▶ **Task brief**:
Whenever the word "will" turns up in a line of the data below, copy that line.
╭─ Exercise input
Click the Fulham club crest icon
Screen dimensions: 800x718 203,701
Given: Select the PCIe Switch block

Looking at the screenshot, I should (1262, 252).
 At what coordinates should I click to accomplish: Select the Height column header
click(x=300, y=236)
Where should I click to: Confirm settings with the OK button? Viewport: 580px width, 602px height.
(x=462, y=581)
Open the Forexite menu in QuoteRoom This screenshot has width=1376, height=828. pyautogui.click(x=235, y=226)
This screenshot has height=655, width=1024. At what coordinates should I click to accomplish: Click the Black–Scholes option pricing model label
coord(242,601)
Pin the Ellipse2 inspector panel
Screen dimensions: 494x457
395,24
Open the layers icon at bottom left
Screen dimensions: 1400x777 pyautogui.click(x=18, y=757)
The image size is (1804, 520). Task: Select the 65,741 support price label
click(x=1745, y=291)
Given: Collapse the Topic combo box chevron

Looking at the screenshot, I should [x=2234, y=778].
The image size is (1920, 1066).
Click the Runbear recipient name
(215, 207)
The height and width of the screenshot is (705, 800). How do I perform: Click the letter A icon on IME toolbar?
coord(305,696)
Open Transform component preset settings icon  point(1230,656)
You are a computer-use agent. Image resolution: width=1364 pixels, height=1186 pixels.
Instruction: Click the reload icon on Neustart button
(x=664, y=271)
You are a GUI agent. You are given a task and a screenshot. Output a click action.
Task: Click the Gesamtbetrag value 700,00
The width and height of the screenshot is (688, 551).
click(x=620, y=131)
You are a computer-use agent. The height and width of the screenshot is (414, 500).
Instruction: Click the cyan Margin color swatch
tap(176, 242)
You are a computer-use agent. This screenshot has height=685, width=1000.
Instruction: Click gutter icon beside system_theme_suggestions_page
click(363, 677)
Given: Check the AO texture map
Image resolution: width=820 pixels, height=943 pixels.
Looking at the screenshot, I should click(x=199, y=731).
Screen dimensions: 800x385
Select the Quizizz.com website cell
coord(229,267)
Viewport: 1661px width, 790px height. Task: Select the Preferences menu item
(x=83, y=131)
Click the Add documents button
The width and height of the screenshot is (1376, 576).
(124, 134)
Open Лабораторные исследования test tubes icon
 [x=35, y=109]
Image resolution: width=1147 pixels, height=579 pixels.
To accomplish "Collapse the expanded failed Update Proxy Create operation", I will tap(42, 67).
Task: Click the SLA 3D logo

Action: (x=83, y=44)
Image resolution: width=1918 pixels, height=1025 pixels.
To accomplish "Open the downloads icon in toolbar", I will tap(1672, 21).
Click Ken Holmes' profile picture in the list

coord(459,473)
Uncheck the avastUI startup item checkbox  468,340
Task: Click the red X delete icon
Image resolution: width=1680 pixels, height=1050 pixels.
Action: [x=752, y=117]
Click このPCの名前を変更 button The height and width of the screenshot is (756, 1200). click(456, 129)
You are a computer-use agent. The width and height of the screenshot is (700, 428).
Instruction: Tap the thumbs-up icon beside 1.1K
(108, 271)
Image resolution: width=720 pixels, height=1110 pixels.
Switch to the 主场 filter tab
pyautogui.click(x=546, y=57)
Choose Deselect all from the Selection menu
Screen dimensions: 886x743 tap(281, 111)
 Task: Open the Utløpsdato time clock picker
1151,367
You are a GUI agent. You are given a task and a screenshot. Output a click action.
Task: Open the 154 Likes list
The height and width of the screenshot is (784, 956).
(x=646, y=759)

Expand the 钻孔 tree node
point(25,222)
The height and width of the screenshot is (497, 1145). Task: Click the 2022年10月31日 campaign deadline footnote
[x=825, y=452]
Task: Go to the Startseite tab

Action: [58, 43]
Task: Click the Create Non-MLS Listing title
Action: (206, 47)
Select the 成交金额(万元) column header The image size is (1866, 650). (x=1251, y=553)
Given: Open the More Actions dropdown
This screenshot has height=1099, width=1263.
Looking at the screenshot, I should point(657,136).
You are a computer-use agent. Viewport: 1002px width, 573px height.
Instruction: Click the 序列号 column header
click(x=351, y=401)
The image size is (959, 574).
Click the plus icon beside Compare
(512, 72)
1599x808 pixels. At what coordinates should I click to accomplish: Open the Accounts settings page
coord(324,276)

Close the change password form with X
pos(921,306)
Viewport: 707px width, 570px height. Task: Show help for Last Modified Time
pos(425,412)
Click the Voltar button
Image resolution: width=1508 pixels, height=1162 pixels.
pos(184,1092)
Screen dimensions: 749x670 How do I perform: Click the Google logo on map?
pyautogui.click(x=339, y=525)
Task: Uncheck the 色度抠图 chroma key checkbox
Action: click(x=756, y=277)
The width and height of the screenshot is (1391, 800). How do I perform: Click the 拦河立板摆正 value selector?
╰─
▶ **Response**:
To accomplish "Collapse the expanded failed Update Proxy Create operation", I will tap(42, 67).
To accomplish "Open the downloads icon in toolbar", I will tap(1672, 21).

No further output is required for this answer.